● **ASSIGNMENT**
Leave out the pictures and retype exactly the lines from the one with "Given: Click the green shield status icon" through the end of the records.

+++ AVAILABLE RECORDS

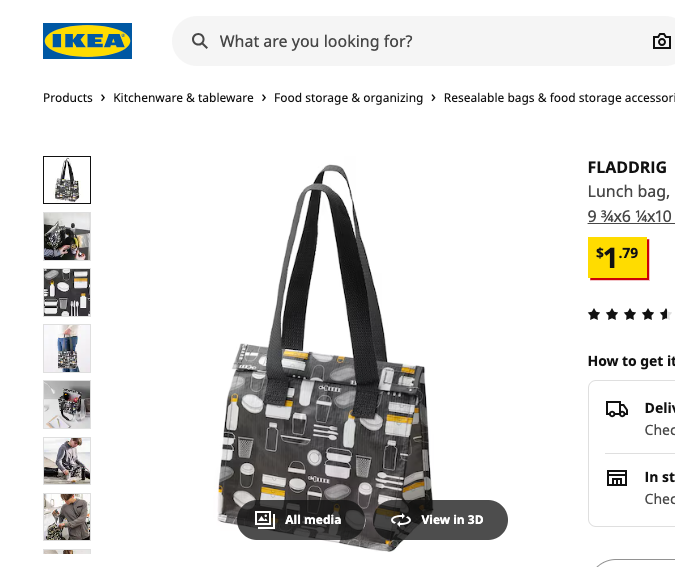The image size is (675, 567).
Task: Click the bag dimensions link
Action: (630, 216)
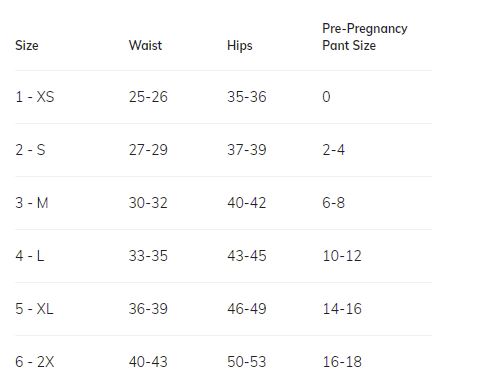Click the Hips column header
Image resolution: width=483 pixels, height=392 pixels.
[x=240, y=46]
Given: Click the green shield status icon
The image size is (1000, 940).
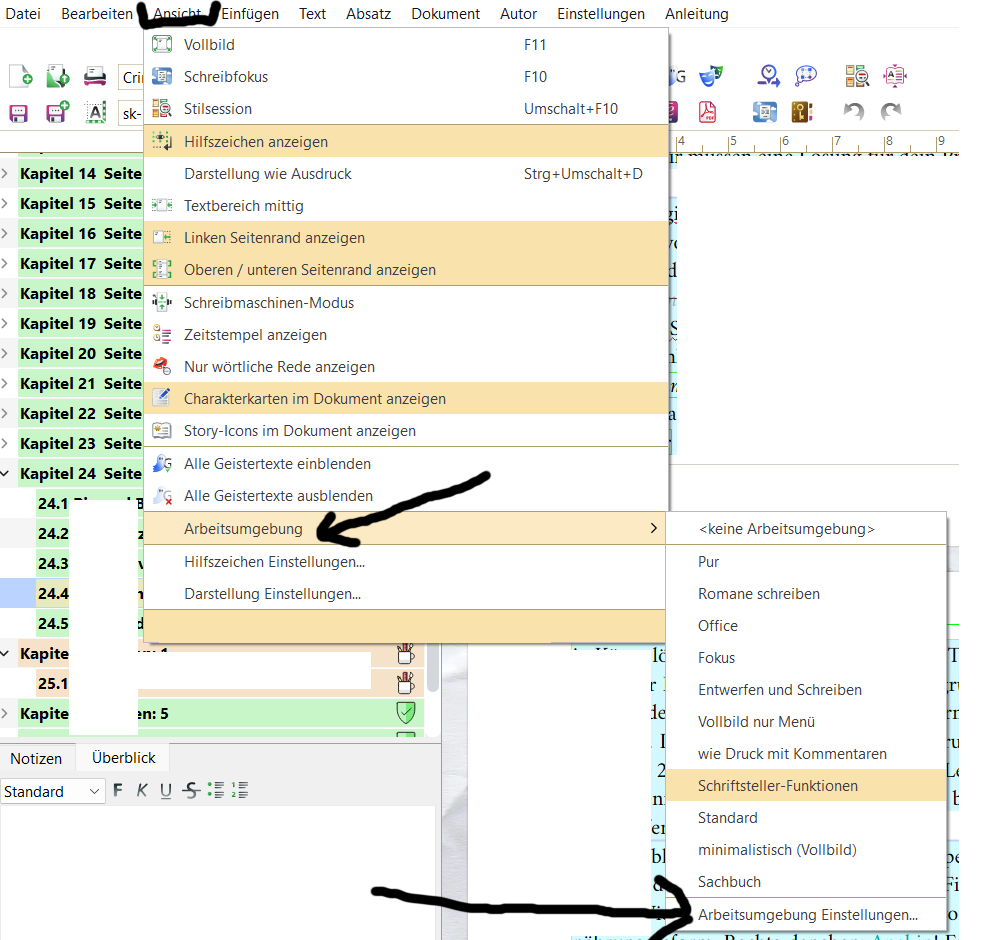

++++++

● **EXERCISE SOLUTION**
Given: Click the green shield status icon
The image size is (1000, 940).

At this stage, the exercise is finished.